In this competitive age, parents often focus on the percentage their child scores in his final exams. They worry about his test scores and send him to tuitions, hoping that it’ll better his grades and improve his academic performance. Exam is a stressful time for children and the expectation of always getting good marks adds to the stress. However, getting a perfect score is not always possible. Even toppers have their share of days when they underperform or don’t score well in tests.
But, the good news is that there are ways that you can help your child get better grades by working out a few things at home. From encouraging her and building her confidence, to making her practise tests and do select activities, you can help your child fare well in academics.
Here are top 10 ways you can help your child do better in exams:
- Encourage studying every day: Leaving exam preparation till the very last moment is probably the worst thing children can do. Ensure that your child devotes a few hours to his studies every day, apart from his daily homework. He should use this time to go over whatever he studied in class that day.
- Adopt a positive attitude: It’s crucial that you have a positive outlook toward your child’s academic progress and have faith in his efforts.Saying things like “You are lazy,” or “You will not get anywhere in life with these marks,” will not help him or you in any way. It will only demotivate him and he will believe that he’s not capable of performing well in his exams. Teach him that while exams are an important way to measure progress, they are not the end of the world.
- Teach organisation skills: An organised study space, homework done in advance, assignments done on time and class notes kept in an ordered manner, all help in saving time for crucial things like learning, memorising and revision. A chaotic room takes away the focus from studying and hampers the learning process.
- Emphasise on taking notes: While studying, teach your child to take notes. Writing down what he reads, helps in memorising the text. It also helps him understand concepts better.

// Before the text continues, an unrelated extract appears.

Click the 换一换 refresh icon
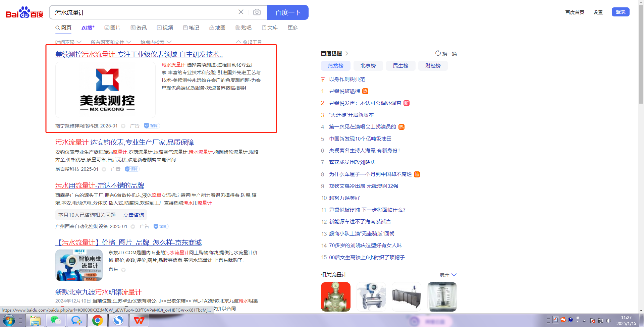Screen dimensions: 644x327 438,53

- Set up practice tests: 'Practice makes perfect' and no proverb is truer than this when it comes to studying and preparing for exams. Ask your child to solve mock papers and look up previous years’ question papers to familiarise herself with the kind of questions and the format of the question paper. Ask her to finish the tests within a certain time frame. This will help her understand which problems take time to solve and which ones she can attempt easily.

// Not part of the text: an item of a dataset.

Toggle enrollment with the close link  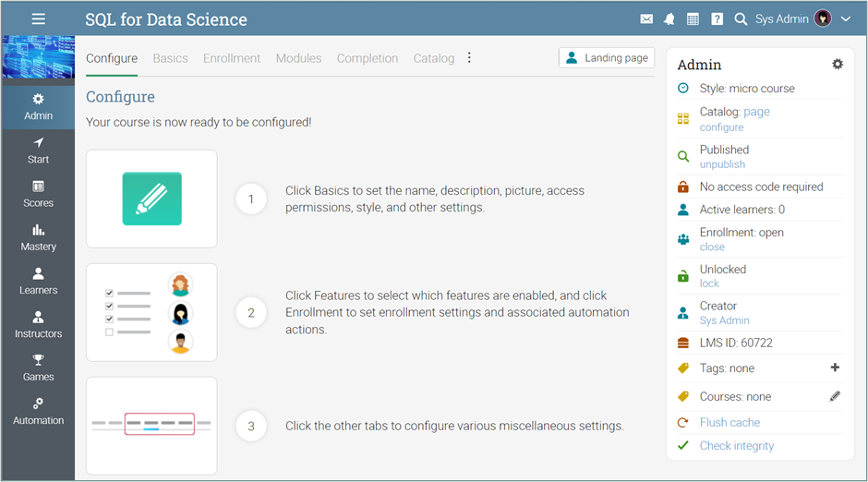coord(712,247)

- Expose to memory-building activities: From making flash cards, to creating word pictures and visualising, ask your child to try out whatever activities help him memorise better. Some children like listening to music while studying as it helps them recall better. So, let him decide what works for him and you can help him with it.
- Stress on revision: It can’t be said enough. Revision is the key to preparing for any exam, whether it’s a class test, a competitive exam or the board exams. Make sure your child revises each subject before appearing for the exam and gives more time to topics that she usually struggles with.
- Focus on breaks: In a study titled, ‘Brief and rare mental "breaks" keep you focused’, by Lleras A and Ariga A, published by the University of Illinois in 2011, the researchers found that the participants who were allowed to take breaks performed better in the task given, compared to those who weren’t given a break. A break refreshes the mind and allows your child to look at a problem from a fresh perspective. Whether he likes to go for a walk or just listen to some music to unwind, encourage him to take short breaks so he does not develop mental fatigue.
- Help develop visualisation: Visualisation of the given text is one of the best ways to understand a concept and remember it. In fact, some experts recommend that closing of eyes while visualising something, helps the person remember better. In a study, ‘Eye closure helps memory by reducing cognitive load and enhancing visualisation’, by Vredeveldt A, Hitch GJ, Baddeley AD, published in 2011, the researchers found the participant’s 'recall to be significantly better when distraction was minimal, providing evidence that eye closure reduces cognitive load’.
- Recommend summarising: Ask your child to summarise whenever she comes across a new concept or a theory. When she summarises what she reads, it’ll help her grasp the concepts better. This will help her remember by understanding and not memorising by rote.
It’s important for you to remember that parental support is not only about encouraging your child to do better but also letting him make mistakes. Do not be critical about one bad performance. Try to find out the reasons and help him find a solution to the problem. A child could underperform for various reasons and not all of them need be academic. Remember the goal is for your child to succeed in life and not just exams.